(SOURCE RECORDS begins)
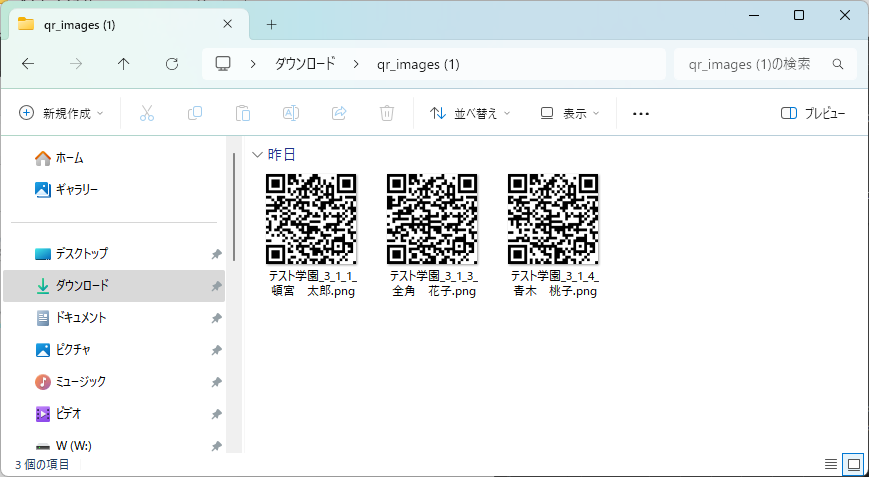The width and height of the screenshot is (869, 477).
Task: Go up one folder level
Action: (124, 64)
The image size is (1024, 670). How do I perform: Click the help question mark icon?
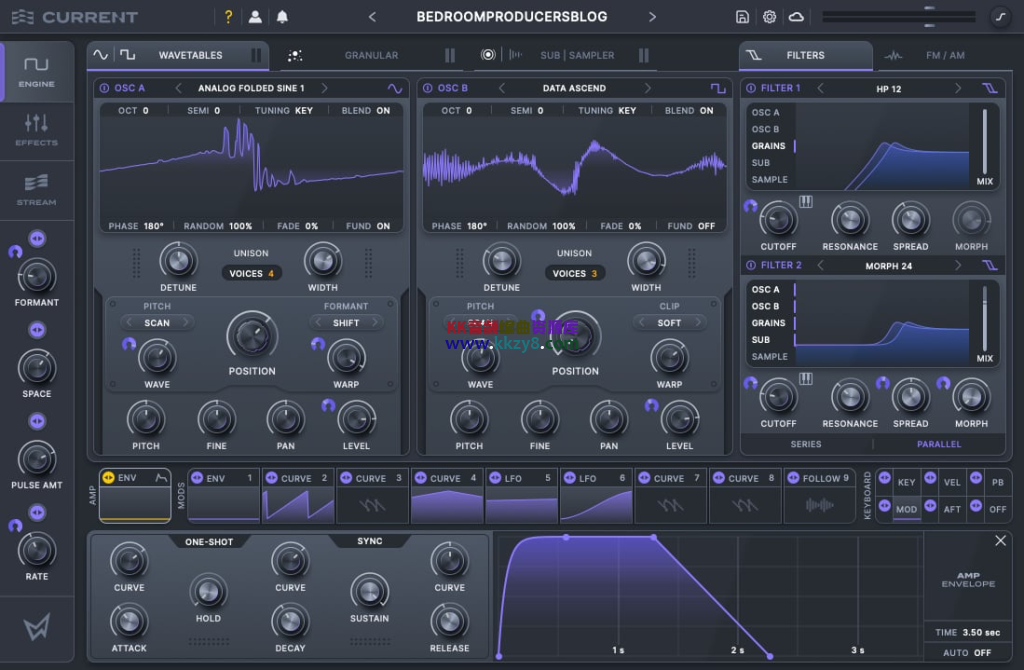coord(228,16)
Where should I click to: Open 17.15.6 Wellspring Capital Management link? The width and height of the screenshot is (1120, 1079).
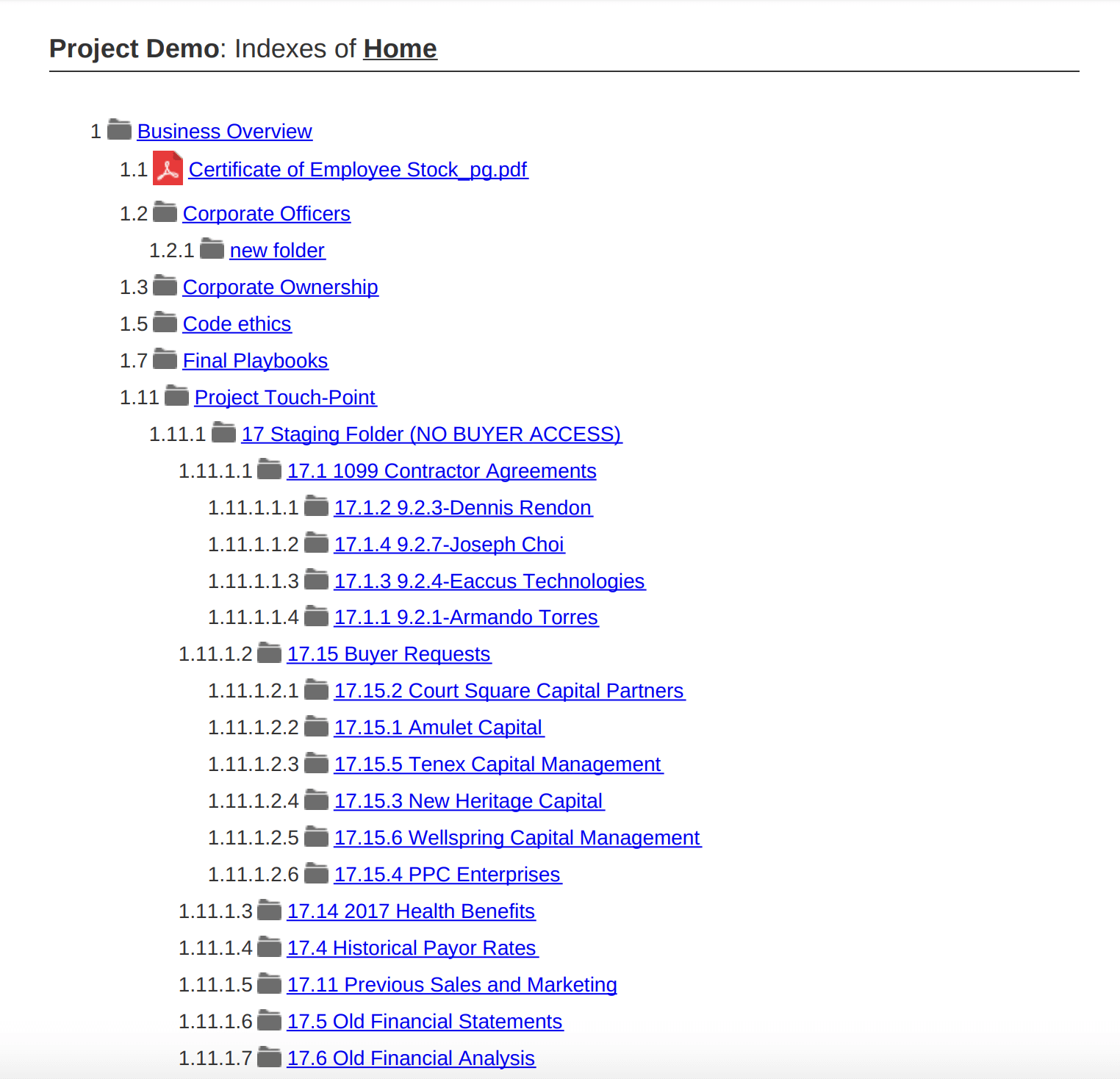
(SOURCE RECORDS ends)
TASK PROMPT: Please write out exactly the lines from the one containing "The image size" through the last line of the records above, and leave out any pictures.

SOLUTION FOR THIS EXERCISE:
The image size is (1024, 670). How do I perform: Click the help question mark icon?
coord(228,16)
Where should I click to: Open 17.15.6 Wellspring Capital Management link? The width and height of the screenshot is (1120, 1079).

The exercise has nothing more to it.